Political analyst Radhika Ramaseshan is unimpressed by the former minister of state for telecommunications and IT. She says: “Milind Deora never struck me as a serious, far-sighted politician. Like many of his peers, he’s a legatee, the beneficiary of an inheritance that saw his parent, Murli Deora, through in more comfortable times for the Congress. He has several interests, music for one, that’s fair enough. But in the days of 24X7 politics, calling for single-minded devotion to its pursuit, I wonder if a career politician can have time for other passions.”

She also feels that he’s clearly unencumbered by ideologies because he didn’t think twice about endorsing the Modi government doing away with Article 370. “Had he read up the Congress’s history and the extensive debates preceding the introduction of 370, maybe he would have got a different perspective. It’s a choice that Milind and his peers will have to eventually make, whether to flow with the current stream or adhere to the Congress’s core beliefs,” she pointed out.

Indeed, the Congress has diluted its basic values, moving from secularism to soft Hindutva, and from being the party of the freedom struggle to allowing the BJP to claim the nationalist agenda. With a leadership mostly marked by its embarrassing waffling or its uninterested absence, the so-called Generation Next, now in their forties, are left without a compass.

NewsX anchor Priya Sahgal who has written about him in her book The Contenders: Who Will Lead India Tomorrow? (Simon and Schuster), said Milind Deora embodies the existential crisis of many younger leaders within the Congress. He is definitely at odds with the Old Guard’s outdated politics. But, as she noted, going to the BJP is not an option either. She added: “Himanta Biswa Sarma told me recently when he joined the BJP there was a vacuum in the northeast. There is no vacuum in the north or west that would accommodate a Deora or a Scindia or a Pilot. They would not enjoy the hallowed space they do or did in Rahul Gandhi’s Congress. So, they are really stuck between a party that is losing its relevance and a party where they would have no relevance.”


Also read: In politics, age is just a number. Even if it is ‘young’ Rahul Gandhi’s


She was not too surprised with Milind’s recent comments or what is being seen an outreach to the BJP, whether it is his stand on Article 370 or Modi’s US trips. “He may be the last standing Nice Guy in politics, one who weighs his conscience and beliefs instead of blindly following party handouts. I recall an interview Milind gave me right before the 2017 Uttar Pradesh Assembly elections, he was the first to say the Congress needed a credible narrative of its own instead of merely criticising the Modi government. As he said: ‘Simply expecting people to vote for a party because they are disillusioned with the incumbent is not enough.’ This is a line that was later picked up by others within the Congress.”

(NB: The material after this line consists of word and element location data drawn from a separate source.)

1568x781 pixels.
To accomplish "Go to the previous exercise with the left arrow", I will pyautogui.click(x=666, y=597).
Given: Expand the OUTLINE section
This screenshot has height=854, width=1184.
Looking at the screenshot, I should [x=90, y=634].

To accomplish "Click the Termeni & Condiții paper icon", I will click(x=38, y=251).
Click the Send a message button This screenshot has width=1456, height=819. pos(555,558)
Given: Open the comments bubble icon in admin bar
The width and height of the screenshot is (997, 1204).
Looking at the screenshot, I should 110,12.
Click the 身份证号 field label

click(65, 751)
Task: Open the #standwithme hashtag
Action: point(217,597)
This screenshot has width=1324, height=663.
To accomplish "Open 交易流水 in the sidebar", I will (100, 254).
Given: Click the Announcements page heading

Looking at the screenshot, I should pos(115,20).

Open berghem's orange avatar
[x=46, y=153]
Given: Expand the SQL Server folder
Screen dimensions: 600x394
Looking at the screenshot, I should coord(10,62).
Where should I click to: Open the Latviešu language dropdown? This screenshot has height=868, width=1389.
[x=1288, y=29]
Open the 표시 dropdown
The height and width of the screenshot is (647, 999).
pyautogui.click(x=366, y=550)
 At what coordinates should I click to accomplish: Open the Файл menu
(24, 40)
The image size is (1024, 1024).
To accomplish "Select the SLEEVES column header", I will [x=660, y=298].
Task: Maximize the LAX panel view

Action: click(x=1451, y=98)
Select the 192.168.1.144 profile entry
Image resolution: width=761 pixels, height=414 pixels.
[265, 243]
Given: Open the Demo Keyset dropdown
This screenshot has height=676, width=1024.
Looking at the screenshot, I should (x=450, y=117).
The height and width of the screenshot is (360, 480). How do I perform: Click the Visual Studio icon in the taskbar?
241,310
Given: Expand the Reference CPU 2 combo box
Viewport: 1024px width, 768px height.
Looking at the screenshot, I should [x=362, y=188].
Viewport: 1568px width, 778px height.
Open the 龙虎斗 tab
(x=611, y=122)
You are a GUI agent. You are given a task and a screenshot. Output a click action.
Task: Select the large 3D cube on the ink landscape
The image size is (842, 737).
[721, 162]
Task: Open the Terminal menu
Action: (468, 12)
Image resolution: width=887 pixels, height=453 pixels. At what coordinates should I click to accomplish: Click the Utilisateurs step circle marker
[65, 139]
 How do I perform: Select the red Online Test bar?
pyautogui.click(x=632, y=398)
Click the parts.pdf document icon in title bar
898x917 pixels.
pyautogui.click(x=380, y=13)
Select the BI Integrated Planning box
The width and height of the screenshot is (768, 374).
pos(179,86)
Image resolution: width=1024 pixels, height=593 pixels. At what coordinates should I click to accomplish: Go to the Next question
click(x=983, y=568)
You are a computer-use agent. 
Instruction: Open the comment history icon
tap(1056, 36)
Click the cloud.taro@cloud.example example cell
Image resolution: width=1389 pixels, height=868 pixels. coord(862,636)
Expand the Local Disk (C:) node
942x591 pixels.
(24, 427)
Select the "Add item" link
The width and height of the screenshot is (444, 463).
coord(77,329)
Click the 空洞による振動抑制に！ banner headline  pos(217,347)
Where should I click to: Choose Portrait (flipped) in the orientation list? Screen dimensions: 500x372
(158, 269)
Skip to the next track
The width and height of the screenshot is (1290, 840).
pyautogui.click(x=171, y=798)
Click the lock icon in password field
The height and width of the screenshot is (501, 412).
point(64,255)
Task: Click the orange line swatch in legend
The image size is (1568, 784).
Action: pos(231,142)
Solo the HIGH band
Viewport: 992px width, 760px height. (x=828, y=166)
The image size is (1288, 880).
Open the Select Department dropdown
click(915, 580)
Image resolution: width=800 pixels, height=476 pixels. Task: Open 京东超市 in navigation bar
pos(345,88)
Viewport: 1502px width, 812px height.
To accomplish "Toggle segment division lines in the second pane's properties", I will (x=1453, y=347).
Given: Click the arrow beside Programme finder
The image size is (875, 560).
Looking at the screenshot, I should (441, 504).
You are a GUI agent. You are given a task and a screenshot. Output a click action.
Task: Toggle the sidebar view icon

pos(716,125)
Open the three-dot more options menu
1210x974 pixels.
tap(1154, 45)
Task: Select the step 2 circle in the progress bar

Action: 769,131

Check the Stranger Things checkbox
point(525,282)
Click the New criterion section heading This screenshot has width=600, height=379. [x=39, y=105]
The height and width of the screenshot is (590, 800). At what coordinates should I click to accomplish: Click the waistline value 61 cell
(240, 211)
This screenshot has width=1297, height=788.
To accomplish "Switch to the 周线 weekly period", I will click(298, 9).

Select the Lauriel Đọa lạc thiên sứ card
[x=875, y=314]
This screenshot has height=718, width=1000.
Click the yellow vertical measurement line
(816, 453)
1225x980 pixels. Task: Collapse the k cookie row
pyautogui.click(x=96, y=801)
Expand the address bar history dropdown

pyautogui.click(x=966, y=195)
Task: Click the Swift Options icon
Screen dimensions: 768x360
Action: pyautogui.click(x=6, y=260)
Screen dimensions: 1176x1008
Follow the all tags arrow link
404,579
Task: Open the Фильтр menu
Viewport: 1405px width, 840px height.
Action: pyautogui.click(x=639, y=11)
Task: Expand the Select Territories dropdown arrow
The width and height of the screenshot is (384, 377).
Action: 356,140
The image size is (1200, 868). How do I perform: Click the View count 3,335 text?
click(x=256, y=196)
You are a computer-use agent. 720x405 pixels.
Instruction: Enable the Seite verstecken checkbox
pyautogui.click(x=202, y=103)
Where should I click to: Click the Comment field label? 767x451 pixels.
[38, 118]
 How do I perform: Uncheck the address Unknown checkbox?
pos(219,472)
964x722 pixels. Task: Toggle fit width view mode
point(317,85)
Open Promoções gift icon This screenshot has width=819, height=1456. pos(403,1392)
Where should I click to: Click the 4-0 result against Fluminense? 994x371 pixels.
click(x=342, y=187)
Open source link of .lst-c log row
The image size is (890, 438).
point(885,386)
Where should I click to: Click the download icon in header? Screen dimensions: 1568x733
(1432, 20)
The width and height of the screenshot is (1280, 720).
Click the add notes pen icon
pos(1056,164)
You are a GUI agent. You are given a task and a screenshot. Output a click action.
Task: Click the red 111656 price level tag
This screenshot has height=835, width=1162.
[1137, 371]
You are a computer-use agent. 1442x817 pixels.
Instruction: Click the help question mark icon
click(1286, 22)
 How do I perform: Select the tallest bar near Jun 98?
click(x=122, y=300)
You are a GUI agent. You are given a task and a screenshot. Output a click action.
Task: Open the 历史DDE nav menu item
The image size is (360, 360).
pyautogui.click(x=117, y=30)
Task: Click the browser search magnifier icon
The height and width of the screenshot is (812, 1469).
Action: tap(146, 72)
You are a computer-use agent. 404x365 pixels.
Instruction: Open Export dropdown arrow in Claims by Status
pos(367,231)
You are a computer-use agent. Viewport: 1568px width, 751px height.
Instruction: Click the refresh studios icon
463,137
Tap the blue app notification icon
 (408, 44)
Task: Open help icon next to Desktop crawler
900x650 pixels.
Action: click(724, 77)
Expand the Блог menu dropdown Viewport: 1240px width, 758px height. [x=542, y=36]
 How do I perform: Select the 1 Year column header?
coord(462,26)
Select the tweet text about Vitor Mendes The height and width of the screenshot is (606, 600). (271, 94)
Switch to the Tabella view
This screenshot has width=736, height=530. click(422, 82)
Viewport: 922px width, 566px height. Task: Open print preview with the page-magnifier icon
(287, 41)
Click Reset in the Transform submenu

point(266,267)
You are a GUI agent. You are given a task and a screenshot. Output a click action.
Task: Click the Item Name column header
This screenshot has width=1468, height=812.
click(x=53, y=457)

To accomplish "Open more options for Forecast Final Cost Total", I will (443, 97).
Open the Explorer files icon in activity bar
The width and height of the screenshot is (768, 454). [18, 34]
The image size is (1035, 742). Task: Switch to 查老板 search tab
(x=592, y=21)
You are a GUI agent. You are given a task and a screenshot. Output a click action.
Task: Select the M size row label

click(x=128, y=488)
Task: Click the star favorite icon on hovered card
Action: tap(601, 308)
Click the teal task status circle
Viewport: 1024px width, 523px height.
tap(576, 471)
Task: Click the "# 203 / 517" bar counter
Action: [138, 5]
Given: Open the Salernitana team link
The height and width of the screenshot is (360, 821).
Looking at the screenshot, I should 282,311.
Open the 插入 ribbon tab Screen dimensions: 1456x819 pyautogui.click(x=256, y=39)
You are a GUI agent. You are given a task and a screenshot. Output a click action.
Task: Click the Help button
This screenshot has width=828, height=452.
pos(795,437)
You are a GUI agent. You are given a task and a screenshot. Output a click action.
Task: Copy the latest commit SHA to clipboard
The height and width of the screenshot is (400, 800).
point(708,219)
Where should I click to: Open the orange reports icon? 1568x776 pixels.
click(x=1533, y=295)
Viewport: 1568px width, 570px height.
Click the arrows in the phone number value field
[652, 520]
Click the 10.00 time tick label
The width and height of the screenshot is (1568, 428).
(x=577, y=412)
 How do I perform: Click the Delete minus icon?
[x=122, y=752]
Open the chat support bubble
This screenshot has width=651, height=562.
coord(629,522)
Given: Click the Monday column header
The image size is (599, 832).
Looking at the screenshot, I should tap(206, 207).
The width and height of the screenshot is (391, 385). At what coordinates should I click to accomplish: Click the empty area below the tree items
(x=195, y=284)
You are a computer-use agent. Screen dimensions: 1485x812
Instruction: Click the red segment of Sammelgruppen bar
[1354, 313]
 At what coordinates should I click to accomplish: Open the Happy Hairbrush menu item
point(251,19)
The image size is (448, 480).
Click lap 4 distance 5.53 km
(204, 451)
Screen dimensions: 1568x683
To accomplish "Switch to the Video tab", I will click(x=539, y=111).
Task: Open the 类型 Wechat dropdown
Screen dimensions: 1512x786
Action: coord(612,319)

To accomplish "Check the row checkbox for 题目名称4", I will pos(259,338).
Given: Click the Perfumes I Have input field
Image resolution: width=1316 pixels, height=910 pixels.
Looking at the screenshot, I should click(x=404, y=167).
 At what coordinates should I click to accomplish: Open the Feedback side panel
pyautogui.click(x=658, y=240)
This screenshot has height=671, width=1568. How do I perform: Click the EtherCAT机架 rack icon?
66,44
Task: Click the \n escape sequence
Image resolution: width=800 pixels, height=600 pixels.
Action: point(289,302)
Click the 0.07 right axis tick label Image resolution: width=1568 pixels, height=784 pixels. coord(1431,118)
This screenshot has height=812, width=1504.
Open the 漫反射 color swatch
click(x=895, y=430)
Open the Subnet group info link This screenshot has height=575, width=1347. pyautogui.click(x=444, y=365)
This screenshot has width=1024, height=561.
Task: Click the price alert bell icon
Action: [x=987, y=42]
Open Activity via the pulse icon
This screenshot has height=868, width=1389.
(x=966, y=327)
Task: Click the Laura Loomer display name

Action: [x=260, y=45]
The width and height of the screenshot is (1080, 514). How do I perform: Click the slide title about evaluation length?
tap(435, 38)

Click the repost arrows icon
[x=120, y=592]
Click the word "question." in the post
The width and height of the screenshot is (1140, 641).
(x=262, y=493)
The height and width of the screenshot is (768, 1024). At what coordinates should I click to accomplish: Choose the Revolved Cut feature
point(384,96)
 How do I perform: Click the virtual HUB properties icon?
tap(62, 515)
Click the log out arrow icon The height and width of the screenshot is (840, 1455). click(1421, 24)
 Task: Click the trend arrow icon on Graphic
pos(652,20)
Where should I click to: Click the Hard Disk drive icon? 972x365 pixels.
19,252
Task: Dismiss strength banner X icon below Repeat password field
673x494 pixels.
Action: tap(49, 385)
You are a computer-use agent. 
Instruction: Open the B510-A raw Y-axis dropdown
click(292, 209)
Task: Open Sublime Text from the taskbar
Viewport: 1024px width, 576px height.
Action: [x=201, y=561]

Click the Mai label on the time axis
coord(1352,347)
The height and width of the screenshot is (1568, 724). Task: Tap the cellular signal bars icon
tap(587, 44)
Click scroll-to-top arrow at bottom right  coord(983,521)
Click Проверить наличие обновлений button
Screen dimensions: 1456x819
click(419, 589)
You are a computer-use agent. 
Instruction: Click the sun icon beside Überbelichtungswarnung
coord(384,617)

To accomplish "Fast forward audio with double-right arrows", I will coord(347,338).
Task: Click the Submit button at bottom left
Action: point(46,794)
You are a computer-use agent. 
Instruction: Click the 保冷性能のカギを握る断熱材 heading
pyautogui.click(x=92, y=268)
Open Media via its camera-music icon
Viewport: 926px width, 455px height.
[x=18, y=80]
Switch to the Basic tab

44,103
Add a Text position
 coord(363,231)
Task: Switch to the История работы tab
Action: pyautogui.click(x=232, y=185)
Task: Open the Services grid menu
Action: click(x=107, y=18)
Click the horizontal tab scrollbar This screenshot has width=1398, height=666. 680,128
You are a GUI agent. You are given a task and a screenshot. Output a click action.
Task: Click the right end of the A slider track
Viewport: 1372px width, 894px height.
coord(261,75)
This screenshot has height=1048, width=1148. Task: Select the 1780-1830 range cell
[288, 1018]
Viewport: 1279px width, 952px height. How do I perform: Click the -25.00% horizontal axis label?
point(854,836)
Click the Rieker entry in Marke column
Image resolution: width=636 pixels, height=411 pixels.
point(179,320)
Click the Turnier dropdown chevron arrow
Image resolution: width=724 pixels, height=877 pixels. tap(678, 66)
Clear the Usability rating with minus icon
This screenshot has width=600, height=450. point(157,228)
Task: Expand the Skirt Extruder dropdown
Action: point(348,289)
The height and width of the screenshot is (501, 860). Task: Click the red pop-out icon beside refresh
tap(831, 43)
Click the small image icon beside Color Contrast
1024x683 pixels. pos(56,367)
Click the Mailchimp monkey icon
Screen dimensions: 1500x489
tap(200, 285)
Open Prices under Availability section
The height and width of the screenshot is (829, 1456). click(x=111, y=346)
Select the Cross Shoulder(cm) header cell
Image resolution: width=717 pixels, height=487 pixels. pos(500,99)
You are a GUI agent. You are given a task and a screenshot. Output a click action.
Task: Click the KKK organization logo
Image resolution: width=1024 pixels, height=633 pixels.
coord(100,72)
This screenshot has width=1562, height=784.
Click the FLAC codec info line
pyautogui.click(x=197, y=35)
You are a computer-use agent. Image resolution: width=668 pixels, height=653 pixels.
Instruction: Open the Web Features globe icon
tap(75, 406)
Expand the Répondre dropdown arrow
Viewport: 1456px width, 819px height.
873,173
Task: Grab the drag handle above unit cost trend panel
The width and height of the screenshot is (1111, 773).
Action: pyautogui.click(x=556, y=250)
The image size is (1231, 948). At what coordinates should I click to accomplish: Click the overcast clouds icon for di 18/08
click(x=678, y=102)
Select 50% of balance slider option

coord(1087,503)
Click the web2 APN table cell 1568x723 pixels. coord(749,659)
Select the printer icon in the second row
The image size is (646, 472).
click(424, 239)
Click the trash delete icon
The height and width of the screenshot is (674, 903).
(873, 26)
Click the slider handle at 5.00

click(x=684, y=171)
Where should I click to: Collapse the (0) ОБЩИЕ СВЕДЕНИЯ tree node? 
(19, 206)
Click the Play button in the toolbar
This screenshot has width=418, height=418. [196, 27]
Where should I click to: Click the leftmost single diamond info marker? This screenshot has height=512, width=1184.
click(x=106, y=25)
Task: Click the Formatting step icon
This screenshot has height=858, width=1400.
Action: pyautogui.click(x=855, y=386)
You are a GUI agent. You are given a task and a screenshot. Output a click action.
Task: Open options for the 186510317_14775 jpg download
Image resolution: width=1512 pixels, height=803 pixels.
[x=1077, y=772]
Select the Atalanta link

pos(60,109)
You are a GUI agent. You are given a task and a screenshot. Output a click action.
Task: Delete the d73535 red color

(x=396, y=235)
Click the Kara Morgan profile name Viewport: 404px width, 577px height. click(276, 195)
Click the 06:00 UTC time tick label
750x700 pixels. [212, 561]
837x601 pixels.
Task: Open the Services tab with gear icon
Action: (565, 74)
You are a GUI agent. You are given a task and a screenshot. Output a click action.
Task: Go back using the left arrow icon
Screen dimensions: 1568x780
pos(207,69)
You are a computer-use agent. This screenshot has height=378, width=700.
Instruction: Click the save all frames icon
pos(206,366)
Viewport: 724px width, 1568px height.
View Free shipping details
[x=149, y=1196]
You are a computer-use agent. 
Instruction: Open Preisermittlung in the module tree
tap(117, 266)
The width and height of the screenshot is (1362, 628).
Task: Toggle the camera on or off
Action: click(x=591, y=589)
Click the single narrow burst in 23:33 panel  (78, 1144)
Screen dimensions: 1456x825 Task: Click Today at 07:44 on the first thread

Unfortunately for them, such is the stranglehold of one family over the party, that they are never included in the names that come up as credible alternatives.

But nothing can be ruled out in politics, so it is no surprise that Kripashankar Singh, who quit the Congress recently, speaks approvingly of Milind Deora. “His experience in various fields can be a good contribution to the nation, party and people. He’s the kind of leader the youth are looking for,” he told ThePrint.

Ah, but in which party?

The author is a senior journalist. Views are personal.